▶ _What to do_:
Repeat only the lines between the one with "Where should I" and the end of the material below, both ends included. Omit any picture.

▶ _Information provided_:
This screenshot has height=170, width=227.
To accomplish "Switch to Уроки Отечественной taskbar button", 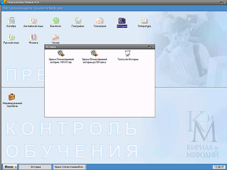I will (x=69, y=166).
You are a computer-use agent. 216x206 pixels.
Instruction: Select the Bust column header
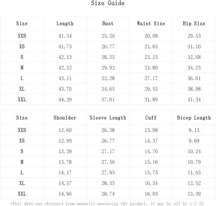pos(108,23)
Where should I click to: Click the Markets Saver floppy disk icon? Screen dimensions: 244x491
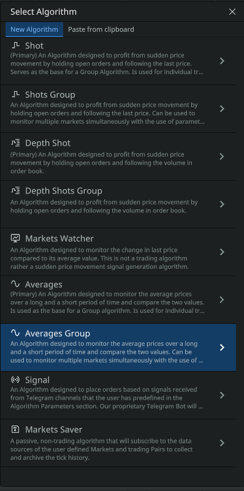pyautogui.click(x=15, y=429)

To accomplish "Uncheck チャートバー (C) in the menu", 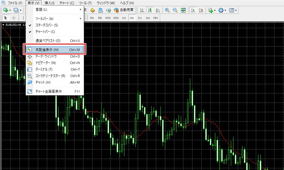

▶ _Result of this task_:
Where should I click to: Click the Markets Saver floppy disk icon? Screen dimensions: 244x491
pyautogui.click(x=15, y=429)

To accomplish "Uncheck チャートバー (C) in the menu", 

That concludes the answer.